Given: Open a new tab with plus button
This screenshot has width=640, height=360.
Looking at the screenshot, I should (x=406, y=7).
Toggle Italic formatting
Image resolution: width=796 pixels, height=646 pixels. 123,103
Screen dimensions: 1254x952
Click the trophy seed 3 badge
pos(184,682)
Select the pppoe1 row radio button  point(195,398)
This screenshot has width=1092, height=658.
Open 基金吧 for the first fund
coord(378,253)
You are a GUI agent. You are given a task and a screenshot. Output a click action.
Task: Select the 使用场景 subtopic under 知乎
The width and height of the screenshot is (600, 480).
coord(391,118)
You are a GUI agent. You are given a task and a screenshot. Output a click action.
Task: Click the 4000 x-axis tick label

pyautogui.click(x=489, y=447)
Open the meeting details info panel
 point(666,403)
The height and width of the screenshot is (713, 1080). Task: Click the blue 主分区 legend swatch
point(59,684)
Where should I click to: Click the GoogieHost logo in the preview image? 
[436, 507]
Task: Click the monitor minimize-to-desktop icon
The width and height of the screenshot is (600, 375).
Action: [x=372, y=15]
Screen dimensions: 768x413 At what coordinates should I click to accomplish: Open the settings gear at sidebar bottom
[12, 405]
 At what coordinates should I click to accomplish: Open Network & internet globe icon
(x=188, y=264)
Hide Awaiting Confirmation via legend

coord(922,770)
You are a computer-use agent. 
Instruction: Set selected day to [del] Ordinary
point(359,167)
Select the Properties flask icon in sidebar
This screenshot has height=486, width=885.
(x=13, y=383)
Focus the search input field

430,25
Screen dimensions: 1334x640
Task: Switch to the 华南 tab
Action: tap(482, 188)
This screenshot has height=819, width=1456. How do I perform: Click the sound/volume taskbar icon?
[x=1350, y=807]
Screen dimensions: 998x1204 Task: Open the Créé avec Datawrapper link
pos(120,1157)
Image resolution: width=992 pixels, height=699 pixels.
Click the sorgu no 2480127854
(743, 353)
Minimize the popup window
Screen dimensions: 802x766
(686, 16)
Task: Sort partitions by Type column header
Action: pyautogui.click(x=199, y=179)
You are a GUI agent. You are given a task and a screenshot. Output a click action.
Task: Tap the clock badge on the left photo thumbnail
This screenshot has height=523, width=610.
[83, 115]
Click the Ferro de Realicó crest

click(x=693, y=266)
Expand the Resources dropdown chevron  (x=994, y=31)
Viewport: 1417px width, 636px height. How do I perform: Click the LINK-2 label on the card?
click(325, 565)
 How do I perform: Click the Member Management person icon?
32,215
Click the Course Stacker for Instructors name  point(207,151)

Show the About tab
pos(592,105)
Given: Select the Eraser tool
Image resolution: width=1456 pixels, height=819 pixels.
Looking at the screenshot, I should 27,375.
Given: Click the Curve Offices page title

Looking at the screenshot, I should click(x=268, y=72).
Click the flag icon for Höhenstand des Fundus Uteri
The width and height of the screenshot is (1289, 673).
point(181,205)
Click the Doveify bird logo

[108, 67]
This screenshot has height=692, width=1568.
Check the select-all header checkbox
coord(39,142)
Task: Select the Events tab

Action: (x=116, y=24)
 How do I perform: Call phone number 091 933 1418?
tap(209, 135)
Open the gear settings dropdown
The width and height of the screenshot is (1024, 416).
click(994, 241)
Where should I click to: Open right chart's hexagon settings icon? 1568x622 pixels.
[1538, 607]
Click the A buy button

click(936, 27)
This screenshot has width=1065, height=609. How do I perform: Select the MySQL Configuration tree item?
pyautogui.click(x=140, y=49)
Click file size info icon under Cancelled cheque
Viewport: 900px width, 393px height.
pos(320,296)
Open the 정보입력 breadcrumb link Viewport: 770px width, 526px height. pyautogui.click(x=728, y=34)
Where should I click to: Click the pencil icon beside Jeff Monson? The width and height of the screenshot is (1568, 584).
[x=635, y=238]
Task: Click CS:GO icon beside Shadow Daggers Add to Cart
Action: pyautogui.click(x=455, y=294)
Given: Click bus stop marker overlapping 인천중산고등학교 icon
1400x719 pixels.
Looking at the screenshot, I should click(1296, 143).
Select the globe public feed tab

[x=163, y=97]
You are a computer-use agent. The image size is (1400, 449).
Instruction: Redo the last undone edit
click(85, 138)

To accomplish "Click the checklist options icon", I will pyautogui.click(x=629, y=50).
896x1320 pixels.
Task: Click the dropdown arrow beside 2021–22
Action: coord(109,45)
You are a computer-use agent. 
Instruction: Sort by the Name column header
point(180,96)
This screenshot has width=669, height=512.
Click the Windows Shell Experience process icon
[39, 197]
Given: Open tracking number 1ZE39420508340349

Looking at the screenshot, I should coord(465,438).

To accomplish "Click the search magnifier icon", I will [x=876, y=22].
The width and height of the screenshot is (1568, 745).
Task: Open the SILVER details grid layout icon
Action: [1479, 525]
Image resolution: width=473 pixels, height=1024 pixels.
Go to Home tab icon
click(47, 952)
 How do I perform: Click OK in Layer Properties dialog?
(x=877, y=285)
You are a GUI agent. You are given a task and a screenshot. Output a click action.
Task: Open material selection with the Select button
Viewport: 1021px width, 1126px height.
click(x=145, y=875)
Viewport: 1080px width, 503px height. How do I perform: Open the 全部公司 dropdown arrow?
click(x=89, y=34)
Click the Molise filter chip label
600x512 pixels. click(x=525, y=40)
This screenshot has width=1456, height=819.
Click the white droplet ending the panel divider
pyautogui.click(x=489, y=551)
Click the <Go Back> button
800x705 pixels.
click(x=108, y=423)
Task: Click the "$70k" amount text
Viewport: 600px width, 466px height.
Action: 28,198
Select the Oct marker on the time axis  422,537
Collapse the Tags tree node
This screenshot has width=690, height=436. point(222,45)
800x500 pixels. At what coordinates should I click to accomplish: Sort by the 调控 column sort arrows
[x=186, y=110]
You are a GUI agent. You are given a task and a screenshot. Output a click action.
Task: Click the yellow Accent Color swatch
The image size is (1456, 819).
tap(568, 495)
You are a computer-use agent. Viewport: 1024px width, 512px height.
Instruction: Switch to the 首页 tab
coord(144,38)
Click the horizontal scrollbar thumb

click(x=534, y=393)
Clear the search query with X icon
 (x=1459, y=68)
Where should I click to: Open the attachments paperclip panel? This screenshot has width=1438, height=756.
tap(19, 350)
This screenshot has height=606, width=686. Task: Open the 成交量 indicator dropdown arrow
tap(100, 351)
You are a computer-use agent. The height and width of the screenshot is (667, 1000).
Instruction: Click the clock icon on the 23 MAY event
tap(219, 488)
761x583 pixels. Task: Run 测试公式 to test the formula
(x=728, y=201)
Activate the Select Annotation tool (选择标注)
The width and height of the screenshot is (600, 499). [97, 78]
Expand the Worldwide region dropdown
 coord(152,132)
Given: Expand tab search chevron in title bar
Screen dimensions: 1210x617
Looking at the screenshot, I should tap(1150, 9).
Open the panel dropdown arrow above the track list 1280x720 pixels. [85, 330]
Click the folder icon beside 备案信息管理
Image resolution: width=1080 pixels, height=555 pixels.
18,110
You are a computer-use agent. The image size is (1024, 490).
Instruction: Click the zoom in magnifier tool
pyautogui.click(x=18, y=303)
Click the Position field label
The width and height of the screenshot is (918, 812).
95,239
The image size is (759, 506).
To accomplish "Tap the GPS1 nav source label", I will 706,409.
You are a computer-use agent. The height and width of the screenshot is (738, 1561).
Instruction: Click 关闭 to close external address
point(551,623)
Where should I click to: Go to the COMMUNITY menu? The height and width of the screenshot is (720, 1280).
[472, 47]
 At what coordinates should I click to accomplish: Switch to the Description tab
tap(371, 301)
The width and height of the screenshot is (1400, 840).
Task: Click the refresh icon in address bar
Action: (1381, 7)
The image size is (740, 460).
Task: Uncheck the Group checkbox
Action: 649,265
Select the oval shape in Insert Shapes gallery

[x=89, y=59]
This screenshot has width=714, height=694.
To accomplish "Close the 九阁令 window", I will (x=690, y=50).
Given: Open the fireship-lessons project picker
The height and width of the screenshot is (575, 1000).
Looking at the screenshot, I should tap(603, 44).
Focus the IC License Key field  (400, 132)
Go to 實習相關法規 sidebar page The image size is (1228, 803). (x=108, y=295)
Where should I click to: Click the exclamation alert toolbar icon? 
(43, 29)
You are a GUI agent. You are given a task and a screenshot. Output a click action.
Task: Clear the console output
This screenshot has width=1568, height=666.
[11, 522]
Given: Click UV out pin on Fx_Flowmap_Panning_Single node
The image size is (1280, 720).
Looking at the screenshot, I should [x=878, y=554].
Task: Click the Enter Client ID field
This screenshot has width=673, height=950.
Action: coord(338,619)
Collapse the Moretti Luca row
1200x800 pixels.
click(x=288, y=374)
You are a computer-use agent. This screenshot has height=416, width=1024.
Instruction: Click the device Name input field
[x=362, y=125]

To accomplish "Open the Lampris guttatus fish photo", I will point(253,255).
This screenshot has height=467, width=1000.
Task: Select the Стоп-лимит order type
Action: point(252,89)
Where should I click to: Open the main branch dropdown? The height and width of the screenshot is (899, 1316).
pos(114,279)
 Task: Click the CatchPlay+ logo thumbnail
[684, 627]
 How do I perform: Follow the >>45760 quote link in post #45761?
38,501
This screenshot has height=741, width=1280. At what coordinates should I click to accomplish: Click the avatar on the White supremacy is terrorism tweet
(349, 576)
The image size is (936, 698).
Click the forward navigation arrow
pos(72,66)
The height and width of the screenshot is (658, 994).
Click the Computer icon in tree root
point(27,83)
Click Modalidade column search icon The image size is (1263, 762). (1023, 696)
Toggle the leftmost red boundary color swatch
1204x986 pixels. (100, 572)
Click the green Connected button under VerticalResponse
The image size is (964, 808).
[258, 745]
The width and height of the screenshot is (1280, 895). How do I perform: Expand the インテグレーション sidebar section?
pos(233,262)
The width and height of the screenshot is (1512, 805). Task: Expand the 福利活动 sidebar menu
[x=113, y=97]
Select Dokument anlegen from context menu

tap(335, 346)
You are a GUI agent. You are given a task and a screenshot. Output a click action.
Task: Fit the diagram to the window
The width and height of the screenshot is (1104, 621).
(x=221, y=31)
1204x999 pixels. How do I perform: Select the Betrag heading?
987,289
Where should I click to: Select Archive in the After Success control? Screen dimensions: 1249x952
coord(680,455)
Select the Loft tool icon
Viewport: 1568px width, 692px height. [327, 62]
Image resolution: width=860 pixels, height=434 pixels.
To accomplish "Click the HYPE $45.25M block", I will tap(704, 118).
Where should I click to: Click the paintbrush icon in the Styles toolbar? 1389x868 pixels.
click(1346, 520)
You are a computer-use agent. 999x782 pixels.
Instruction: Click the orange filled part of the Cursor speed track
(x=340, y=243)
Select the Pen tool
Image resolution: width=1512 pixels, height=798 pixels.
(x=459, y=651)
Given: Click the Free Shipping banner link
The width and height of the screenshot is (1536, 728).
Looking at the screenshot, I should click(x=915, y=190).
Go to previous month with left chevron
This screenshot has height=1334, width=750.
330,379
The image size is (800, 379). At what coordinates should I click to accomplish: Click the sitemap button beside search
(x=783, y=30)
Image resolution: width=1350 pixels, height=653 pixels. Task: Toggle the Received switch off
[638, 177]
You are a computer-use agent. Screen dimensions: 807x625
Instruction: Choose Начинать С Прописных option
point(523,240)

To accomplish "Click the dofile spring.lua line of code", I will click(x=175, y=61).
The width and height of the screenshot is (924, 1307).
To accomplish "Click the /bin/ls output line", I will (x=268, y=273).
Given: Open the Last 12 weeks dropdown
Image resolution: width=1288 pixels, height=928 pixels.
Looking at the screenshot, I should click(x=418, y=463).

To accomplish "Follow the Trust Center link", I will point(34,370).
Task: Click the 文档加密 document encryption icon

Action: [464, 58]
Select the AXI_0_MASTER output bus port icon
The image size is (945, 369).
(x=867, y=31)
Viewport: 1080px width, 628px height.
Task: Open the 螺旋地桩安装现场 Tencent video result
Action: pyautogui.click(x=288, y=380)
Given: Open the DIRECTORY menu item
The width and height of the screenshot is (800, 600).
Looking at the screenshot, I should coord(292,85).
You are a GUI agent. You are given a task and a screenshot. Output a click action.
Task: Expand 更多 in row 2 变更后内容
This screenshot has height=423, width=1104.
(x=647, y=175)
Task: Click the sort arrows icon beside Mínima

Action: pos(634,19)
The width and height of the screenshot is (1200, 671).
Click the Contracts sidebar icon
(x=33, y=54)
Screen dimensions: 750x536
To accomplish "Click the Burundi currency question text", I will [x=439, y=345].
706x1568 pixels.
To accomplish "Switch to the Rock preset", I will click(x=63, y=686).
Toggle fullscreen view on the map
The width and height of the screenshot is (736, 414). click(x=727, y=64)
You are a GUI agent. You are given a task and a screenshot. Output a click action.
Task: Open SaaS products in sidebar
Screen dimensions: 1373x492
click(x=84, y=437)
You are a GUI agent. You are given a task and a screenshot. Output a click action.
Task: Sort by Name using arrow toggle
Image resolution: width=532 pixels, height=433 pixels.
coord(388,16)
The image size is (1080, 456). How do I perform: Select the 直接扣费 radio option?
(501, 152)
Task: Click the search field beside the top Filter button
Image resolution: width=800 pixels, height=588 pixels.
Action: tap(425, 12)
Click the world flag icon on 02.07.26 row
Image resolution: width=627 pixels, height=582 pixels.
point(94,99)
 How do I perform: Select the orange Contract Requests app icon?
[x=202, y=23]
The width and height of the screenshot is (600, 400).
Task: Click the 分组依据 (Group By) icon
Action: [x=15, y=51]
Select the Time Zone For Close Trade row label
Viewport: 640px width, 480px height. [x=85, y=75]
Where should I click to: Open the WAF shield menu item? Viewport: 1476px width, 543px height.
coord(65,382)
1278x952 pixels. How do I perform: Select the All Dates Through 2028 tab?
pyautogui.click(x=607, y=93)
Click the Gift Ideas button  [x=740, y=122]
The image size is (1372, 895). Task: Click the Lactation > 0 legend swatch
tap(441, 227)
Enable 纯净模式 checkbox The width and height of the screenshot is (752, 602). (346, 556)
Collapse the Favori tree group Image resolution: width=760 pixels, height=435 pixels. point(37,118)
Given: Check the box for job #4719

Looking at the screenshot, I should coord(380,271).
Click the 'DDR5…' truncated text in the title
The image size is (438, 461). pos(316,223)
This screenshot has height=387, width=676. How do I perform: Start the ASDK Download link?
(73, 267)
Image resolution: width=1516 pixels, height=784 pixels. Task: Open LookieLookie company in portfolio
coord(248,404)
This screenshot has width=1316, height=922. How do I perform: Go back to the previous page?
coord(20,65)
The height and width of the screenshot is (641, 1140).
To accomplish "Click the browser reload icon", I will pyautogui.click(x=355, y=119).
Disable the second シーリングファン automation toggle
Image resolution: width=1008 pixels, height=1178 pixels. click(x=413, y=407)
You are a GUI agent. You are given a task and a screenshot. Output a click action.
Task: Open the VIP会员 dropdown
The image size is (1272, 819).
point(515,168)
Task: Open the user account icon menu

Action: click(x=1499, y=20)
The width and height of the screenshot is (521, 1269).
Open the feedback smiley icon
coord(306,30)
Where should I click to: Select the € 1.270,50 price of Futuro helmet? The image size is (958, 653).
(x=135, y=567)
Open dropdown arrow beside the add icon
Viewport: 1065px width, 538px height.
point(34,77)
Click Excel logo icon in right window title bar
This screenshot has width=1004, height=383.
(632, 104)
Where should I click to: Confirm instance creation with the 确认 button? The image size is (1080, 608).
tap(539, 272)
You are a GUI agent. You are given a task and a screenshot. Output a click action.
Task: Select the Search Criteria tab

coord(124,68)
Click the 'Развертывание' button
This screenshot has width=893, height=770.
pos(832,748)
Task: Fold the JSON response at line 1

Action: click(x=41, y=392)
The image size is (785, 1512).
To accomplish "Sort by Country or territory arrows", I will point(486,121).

**Work to complete:** When the word "chevron" occurs in a line above, list that line.

**Output of the exercise:**
Expand the Resources dropdown chevron  (x=994, y=31)
Given: Expand tab search chevron in title bar
Go to previous month with left chevron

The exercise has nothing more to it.